In comparison with the gold standard, the sensitivity and specificity of AMTDII were 85.7 and 100% for respiratory specimens and 82.9 and 100% for extrapulmonary specimens, respectively. No significant differences in sensitivity between respiratory and extrapulmonary specimens were observed. Negative results obtained from smear-positive or smear-negative MTB-yielding samples were shown to depend almost entirely on the presence of inhibitors of enzymatic amplification. In fact, most of these samples (13 of 16), which in a routine setting were likely to be misdiagnosed to contain NTM or considered as negative, turned out positive by simple dilution. A considerable increase in the specimen volume (from 50 to 450 µl) in comparison with the former version has been claimed as the most likely explanation of this previously undescribed inhibition (5).
In our view, an overall inhibition rate for MTB-yielding samples of 8.8% stresses the importance of monitoring inhibitory substances in clinical specimens. Systematic inclusion of the IAC would greatly contribute to the accuracy of the assay, also providing important information when testing nonapproved types of samples.
In this context, removal of inhibitory substances may be an alternative approach to improve sensitivity (P. Singer and F. Vlaspolder, Abstr. 20th Annu. Conf. Eur. Soc. Mycobacteriol., p. 76, 1999). However, because the nature of the inhibition is still unclear and probably affects amplification techniques unevenly, it seems unlikely we will be able to find a routine-fitting procedure able to remove all inhibitory substances (3, 4).
The sensitivity and specificity of AMPLICOR were 94.2 and 100% for respiratory specimens and 85.0 and 100% for extrapulmonary specimens, respectively. No significant differences in sensitivity between respiratory and extrapulmonary specimens were observed. Data from the literature about AMPLICOR sensitivity and specificity are in agreement with our findings (Bodmer et al. [1], 92.6 and 99.6%; Rajalahti et al. [8], 83 and 99%; Wang and Tay [10], 96.1 and 100%; and Reischl et al. [9], 83.5 and 98.8%, respectively) and document that the automated AMPLICOR assay exhibits higher sensitivity and specificity than those obtained by the manual version (7).
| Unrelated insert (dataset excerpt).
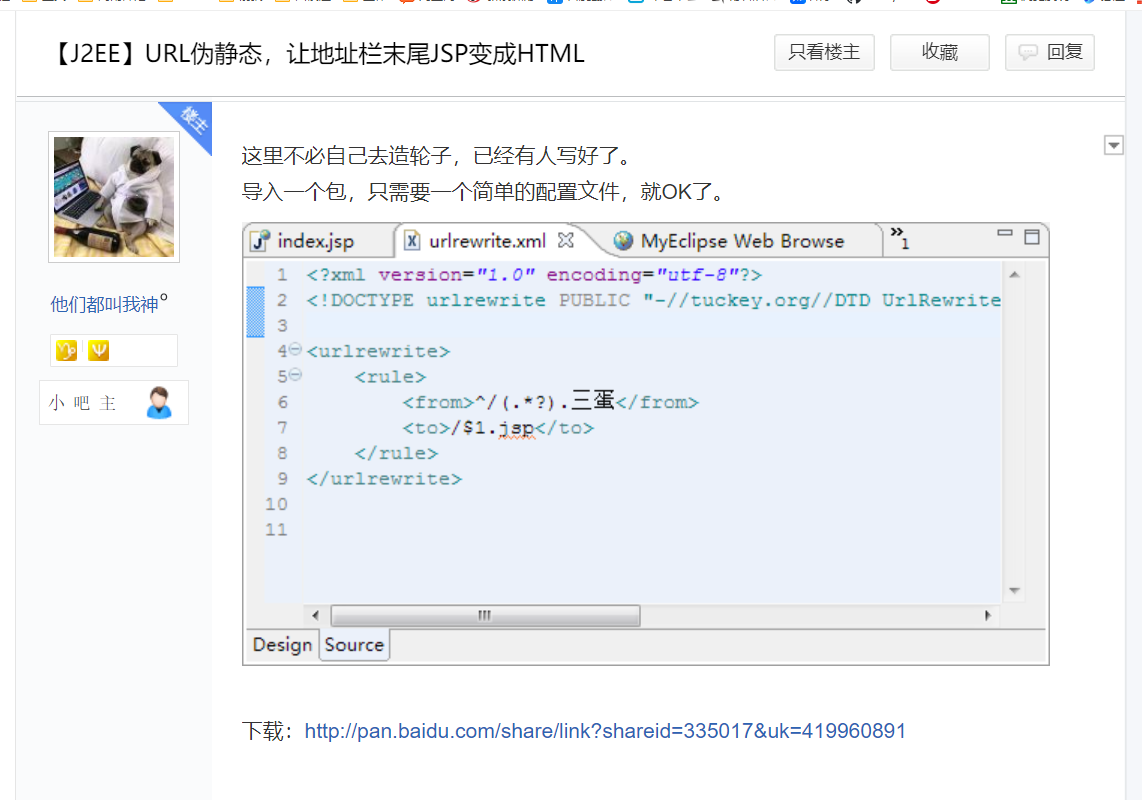Click the yellow Psi badge icon
Screen dimensions: 1142x800
(98, 350)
Using different kinds of clinical samples for amplification, we observed an overall inhibition rate of 3.9%. No significant difference between respiratory (4.7%) and extrapulmonary specimens (2.6%) was found. False-negative inhibitory samples were easily detected and soon reclassified as true positive or, when repeatedly inhibitory, as uninterpretable. Moreover, a positive IAC strengthens the predictive value of negative tests.
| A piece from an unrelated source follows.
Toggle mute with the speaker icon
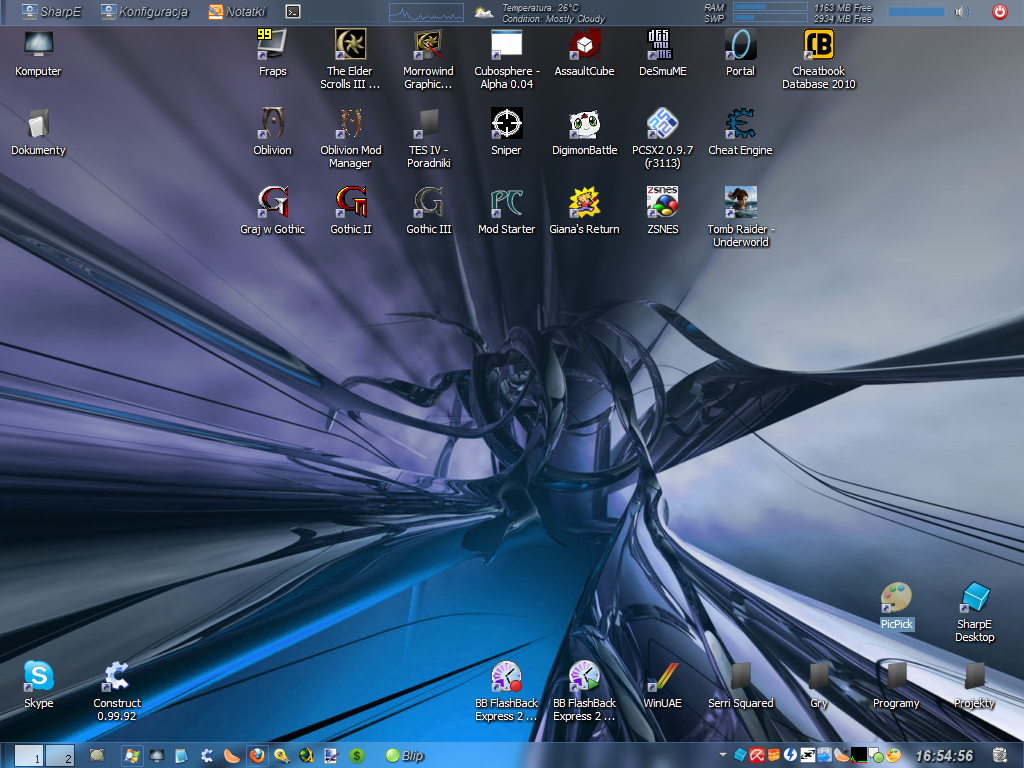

Negative results obtained by the AMPLICOR assay for two smear-positive, MTB-yielding noninhibitory samples remain unexplained. The same results were obtained upon a repeat assay, when a frozen aliquot of both samples was tested retrospectively. For smear-negative, culture-positive noninhibitory samples, a low number of mycobacteria, unequally distributed in the test suspension, is perhaps the most likely explanation.
Of the 20 samples (12 respiratory and 8 extrapulmonary) that were both smear and culture negative, obtained from patients strongly suspected of having TB, 11 were AMTDII positive and nine were AMPLICOR positive.
None of the specimens from patients found negative for TB by culture and clinical criteria or yielding NTM was positive by any assay.
We can conclude that, although at present, amplification assays cannot replace culture techniques, AMTDII and AMPLICOR were shown to be rapid and specific for the detection of MTB in clinical samples. Their protocols were easy to perform and suitable for a routine microbiology laboratory's workflow. On the basis of our data, the difference between AMPLICOR and AMTDII sensitivities was found to depend on the use of the IAC, which was lacking in the latter assay. Evidence supporting the IAC as an essential feature of commercial amplification assays is thriving, and it is likely to represent the landmark of the "second generation" kits. Moreover, the testing of three consecutive specimens per patient has to be considered as the minimum requirement, especially if IAC is not available.
In our opinion, transcription-mediated amplification (TMA) is potentially an excellent diagnostic technique for both respiratory and extrapulmonary specimens, provided that an IAC is included with the assay. In this context, the recent development of the VIDAS Probe MTB System (bioMerieux, Inc., Rockland, Mass.) featuring TMA automation coupled with IAC highlights a new technological challenge to current assays (2).
Finally, companies should make every effort to improve the sensitivity of amplification assays for smear-negative, culture-positive noninhibitory samples.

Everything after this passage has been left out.